• [What is being asked]: Copy out every line below that contains the word "Select", matching case exactly.

• [Data supplied]:
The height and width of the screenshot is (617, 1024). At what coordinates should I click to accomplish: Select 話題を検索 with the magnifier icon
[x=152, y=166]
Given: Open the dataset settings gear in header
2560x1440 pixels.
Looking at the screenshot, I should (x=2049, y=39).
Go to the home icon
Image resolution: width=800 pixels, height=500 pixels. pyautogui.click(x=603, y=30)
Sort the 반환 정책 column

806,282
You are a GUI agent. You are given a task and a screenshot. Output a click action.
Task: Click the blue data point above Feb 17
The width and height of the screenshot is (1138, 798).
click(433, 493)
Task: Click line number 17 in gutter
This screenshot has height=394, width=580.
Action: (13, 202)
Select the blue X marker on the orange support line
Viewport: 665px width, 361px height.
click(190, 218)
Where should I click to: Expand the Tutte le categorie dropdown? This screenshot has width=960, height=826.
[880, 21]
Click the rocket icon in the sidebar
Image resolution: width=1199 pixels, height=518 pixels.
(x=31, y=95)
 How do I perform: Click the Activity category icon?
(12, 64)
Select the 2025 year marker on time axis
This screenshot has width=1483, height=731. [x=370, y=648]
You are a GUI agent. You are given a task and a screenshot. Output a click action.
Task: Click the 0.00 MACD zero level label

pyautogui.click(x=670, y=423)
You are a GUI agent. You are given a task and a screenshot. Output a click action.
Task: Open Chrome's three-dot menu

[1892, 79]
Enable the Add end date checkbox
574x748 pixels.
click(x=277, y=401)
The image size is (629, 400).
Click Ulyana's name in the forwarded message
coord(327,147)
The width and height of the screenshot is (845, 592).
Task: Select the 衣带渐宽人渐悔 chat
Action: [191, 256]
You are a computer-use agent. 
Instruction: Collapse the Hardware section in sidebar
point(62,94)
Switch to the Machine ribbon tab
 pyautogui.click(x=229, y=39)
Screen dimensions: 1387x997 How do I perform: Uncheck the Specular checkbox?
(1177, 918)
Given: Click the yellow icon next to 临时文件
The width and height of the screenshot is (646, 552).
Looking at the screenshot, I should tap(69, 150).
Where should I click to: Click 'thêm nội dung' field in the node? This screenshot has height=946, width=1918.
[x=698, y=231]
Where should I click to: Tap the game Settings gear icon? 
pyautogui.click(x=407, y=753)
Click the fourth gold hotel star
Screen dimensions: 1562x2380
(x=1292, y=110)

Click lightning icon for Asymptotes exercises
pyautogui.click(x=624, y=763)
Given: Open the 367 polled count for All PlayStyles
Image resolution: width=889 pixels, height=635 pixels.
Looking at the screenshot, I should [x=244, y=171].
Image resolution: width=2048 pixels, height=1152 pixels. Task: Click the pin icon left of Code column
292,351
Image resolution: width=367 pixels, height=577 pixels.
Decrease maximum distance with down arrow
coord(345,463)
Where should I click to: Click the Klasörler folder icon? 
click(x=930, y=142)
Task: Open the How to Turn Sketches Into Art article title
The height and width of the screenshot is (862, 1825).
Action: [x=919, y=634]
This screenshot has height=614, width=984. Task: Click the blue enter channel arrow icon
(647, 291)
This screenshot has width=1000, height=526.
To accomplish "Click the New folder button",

• [Result of this task]:
The height and width of the screenshot is (617, 1024). At what coordinates should I click to accomplish: Select 話題を検索 with the magnifier icon
Select the blue X marker on the orange support line
Select the 2025 year marker on time axis
Task: Select the 衣带渐宽人渐悔 chat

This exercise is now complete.